Als EU-Bürger gestaltet sich der Anfang in Deutschland einfacher

Altanani hat seine Familie mit nach Deutschland gebracht. Er ist schon EU-Bürger, da er bereits vor den Unruhen in Syrien drei Jahre lang in Spanien gelebt hatte. "That made things a lot easier in Germany" (das hat die Dinge in Deutschland viel einfacher gemacht), erklärt er. Nachdem seinen Angaben nach zwei seiner drei Brüder von der syrischen Regierung umgebracht worden waren, holte er sowohl seinen anderen Bruder, seine Mutter, seine beiden Schwestern, als auch seine Neffen nach Deutschland. Sie alle leben zurzeit in Deißlingen.

Mittlerweile ist der Bufdi in der Uhlandstraße angekommen, in der auch seine Familie untergekommen ist. Das Haus ist fast leer, viele der 14 hier untergebrachten Flüchtlinge sind in der Schule. In der Küche sitzt ein Mann, der Altanani bereits erwartet. Dieser kam mit seinem minderjährigen Bruder nach Deutschland. Nun muss er einen Antrag auf Vormundschaft stellen.

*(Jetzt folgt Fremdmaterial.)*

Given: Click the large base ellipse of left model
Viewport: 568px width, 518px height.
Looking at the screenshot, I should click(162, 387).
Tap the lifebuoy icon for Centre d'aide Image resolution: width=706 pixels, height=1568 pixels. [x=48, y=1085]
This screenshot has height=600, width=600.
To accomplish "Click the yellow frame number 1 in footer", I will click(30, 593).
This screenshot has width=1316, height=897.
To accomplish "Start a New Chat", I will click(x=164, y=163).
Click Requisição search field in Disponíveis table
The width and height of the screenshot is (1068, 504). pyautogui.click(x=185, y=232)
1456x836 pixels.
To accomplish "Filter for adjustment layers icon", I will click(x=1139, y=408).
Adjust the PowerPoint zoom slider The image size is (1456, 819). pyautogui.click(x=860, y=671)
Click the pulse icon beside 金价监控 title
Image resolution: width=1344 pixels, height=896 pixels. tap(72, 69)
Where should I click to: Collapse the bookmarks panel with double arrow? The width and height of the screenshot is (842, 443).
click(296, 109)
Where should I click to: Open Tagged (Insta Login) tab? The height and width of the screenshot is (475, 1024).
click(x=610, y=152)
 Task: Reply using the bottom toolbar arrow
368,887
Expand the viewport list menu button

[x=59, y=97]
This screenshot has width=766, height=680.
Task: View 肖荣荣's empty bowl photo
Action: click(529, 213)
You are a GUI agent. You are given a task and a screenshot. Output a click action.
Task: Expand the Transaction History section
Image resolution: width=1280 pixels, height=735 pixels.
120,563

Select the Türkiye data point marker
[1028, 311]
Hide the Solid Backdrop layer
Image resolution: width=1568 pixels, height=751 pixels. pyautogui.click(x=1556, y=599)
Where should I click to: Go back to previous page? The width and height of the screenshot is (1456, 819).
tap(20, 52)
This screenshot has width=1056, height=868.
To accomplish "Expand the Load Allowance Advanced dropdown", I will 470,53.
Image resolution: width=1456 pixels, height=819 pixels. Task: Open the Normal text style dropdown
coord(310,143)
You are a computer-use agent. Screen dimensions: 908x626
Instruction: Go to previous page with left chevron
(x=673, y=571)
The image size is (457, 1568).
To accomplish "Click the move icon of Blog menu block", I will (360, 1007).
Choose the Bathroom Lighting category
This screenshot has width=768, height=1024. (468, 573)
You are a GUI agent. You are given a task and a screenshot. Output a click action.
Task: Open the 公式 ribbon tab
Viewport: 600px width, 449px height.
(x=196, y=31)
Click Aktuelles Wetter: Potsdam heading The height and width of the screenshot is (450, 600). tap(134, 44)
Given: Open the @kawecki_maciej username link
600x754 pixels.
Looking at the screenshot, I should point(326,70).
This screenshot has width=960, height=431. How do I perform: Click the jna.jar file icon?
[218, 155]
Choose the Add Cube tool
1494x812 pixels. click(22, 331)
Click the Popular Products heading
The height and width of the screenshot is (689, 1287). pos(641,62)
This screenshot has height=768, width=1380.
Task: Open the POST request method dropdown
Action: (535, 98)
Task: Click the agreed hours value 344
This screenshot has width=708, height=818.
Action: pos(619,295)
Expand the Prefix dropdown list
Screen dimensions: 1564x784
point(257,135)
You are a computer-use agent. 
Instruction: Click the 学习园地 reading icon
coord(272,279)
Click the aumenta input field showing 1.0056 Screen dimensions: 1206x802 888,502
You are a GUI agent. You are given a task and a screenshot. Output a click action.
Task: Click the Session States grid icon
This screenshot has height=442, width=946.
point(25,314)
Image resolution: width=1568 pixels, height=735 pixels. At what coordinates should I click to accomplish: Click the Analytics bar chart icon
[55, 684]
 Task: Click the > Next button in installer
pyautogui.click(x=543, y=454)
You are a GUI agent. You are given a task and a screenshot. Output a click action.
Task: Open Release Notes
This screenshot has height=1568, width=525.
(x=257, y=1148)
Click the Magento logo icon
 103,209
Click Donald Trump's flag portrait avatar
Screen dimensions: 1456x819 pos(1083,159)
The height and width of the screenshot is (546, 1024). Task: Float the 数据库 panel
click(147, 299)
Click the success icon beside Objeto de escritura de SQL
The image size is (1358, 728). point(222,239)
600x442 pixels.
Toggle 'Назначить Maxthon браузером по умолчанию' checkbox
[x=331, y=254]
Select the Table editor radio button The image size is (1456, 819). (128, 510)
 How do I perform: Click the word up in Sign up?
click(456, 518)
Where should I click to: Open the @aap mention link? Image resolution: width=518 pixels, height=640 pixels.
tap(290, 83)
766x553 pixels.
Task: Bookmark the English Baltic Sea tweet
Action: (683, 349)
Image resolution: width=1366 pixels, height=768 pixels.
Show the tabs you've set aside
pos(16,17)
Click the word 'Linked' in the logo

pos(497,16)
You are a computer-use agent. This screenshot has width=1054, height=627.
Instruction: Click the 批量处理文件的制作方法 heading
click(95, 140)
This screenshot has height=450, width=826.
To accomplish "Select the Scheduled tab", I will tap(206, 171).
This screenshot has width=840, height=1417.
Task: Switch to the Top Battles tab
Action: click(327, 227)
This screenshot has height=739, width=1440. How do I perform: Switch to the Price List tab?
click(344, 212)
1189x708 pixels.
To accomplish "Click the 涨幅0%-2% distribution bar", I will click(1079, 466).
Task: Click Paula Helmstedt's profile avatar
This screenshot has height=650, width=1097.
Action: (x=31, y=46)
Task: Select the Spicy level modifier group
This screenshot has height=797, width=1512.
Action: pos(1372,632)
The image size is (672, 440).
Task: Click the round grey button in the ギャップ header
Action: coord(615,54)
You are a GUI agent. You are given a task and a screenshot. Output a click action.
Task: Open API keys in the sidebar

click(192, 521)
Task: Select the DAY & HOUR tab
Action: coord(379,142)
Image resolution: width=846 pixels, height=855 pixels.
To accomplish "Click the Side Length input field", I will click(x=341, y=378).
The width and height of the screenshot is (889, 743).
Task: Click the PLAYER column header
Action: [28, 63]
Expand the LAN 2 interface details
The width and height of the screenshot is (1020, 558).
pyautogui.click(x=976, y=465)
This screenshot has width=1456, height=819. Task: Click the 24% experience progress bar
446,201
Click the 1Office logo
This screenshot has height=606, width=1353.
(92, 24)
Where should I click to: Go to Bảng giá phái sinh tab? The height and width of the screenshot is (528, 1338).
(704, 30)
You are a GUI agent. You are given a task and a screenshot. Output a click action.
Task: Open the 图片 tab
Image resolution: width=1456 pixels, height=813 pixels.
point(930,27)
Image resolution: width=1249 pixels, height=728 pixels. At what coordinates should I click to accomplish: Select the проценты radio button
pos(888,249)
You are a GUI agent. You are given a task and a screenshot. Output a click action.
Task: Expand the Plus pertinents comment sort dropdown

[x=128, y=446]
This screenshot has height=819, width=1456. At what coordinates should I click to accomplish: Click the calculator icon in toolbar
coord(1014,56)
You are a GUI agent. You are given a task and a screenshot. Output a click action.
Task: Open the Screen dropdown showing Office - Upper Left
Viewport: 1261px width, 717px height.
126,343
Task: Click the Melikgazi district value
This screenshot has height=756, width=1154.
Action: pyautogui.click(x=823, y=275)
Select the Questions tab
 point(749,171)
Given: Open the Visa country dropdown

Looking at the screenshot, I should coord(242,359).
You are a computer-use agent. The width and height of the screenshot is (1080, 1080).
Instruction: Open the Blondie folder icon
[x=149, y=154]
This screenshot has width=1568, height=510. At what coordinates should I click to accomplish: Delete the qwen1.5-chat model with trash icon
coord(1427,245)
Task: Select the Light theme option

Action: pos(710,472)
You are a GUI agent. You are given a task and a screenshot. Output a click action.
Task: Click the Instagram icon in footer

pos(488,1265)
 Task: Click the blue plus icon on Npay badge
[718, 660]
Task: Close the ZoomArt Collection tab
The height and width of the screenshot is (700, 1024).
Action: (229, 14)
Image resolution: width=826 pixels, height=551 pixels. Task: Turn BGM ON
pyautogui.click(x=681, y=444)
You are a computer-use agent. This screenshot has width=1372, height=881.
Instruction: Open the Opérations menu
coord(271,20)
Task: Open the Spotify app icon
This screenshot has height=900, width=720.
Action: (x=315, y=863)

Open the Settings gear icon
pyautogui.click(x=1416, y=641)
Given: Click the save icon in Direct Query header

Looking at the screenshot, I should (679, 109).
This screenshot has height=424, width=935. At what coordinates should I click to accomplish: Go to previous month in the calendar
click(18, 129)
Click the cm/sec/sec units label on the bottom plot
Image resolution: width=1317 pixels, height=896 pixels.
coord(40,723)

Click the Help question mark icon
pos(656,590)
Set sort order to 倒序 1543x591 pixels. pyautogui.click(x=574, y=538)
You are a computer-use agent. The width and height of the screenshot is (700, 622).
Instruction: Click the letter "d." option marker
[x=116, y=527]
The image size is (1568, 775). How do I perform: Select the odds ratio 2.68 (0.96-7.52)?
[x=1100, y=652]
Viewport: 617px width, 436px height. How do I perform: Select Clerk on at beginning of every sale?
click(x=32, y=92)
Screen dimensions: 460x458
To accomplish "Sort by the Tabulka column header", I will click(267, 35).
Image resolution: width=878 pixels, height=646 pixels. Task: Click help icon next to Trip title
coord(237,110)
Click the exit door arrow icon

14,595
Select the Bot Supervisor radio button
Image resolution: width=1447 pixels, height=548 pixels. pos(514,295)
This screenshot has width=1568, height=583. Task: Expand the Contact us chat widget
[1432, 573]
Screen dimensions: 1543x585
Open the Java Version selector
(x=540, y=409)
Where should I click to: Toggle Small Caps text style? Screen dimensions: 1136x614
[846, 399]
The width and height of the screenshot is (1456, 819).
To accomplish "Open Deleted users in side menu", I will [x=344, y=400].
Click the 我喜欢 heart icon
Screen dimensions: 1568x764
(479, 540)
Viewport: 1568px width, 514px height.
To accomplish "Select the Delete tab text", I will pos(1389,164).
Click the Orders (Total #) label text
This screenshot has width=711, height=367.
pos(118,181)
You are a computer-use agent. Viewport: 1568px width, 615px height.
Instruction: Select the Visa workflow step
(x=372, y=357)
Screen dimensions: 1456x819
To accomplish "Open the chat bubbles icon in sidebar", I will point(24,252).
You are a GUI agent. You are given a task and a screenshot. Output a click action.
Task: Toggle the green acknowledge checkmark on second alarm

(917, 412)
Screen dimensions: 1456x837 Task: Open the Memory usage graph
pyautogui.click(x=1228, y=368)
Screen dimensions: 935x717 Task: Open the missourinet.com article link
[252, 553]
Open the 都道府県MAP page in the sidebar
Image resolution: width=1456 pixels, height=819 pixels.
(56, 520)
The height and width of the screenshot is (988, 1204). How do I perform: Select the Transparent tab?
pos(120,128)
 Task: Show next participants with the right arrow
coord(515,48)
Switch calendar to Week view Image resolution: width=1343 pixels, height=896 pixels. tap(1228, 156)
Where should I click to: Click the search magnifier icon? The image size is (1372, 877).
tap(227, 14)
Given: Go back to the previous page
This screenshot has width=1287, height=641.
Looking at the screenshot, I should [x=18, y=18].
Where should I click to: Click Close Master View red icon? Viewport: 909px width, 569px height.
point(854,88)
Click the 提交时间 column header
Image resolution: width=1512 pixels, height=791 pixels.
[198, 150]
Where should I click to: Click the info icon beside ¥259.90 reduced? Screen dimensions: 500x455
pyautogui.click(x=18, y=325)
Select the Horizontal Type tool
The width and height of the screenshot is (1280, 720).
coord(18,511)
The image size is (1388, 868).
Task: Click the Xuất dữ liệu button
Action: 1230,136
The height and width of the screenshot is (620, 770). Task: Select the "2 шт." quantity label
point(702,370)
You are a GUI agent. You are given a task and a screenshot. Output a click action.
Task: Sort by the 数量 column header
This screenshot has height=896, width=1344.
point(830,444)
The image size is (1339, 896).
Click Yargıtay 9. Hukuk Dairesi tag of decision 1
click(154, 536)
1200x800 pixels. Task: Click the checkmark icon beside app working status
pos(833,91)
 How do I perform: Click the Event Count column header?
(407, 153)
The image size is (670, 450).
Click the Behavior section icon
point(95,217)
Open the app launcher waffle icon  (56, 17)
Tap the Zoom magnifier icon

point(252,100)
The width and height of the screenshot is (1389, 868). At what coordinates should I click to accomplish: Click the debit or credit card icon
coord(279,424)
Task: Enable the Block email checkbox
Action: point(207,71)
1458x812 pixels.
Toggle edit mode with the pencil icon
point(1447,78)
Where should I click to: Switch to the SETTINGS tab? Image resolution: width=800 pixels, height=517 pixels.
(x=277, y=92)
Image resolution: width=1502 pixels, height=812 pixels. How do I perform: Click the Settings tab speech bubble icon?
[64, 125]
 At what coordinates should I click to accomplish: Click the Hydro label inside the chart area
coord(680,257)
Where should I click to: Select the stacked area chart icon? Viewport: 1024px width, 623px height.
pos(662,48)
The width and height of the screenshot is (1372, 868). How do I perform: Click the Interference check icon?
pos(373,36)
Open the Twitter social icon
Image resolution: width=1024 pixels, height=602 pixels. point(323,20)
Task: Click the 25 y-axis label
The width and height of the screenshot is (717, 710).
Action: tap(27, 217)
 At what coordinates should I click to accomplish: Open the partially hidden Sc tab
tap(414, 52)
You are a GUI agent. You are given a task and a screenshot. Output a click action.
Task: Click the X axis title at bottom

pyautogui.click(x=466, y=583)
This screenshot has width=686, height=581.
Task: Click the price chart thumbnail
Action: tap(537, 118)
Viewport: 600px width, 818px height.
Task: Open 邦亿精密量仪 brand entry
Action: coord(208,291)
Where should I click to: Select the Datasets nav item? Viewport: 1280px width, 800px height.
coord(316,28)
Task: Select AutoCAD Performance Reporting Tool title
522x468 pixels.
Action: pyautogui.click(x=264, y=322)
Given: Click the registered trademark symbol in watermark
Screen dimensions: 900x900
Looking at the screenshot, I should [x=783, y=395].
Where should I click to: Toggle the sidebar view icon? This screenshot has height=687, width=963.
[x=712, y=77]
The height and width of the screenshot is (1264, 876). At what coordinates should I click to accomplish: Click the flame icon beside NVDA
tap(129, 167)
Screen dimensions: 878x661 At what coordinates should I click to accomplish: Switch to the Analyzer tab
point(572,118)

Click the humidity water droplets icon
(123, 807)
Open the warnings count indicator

Behördengänge, Briefwechsel, Arzttermine: Selbst vermeintliche Kleinigkeiten können durch fehlende Deutschkenntnisse zu großen Problemen führen. Das weiß Altanani und will deshalb Abhilfe schaffen. "I like helping people" (ich mag es, den Menschen zu helfen), begründet der 30-Jährige seine Motivation. Deshalb habe er nicht gezögert, als ihm die Stelle angeboten wurde.

Im Rathaus ist man zufrieden mit der Arbeit des jungen Mannes

Im Rathaus zeigt man sich mit der Arbeit des jungen Mannes zufrieden. "Er hat sich schon zuvor als Dolmetscher engagiert", erklärt Bürgermeister Ralf Ulbrich. Aufgrund der Umstände sei er ein echter Glücksgriff gewesen, als man Anfang des Jahres einen geeigneten Bewerber gesucht hat. Momentan wohnen 94 Flüchtlinge in Deißlingen. Wie viele noch kommen werden, sei nicht sicher. "Wir können momentan nicht agieren, sondern nur reagieren", erklärt Ulbrich.

Nun ist eine weitere Stelle in der Verwaltung geplant, die als Vollzeitstelle ausgeschrieben und unter zwei Gemeinden aufgeteilt werden soll. Die Gemeinde Zimmern, mit der der Plan ursprünglich umgesetzt werden sollte, sei mittlerweile abgesprungen. Deshalb stehen in der nächsten Woche Gespräche an, heißt es aus dem Rathaus.

Altananis Stelle ist auf ein Jahr begrenzt. Auch anschließend möchte er Flüchtlingen zur Seite stehen. Ob hauptberuflich oder im Ehrenamt – das bleibt offen. "Eines Tages werde ich zurück nach Spanien gehen", sagt er auf Englisch über seine Zukunftspläne. Bis dahin will er Flüchtlingen weiterhin bei ihren kleineren und größeren Problemen helfen.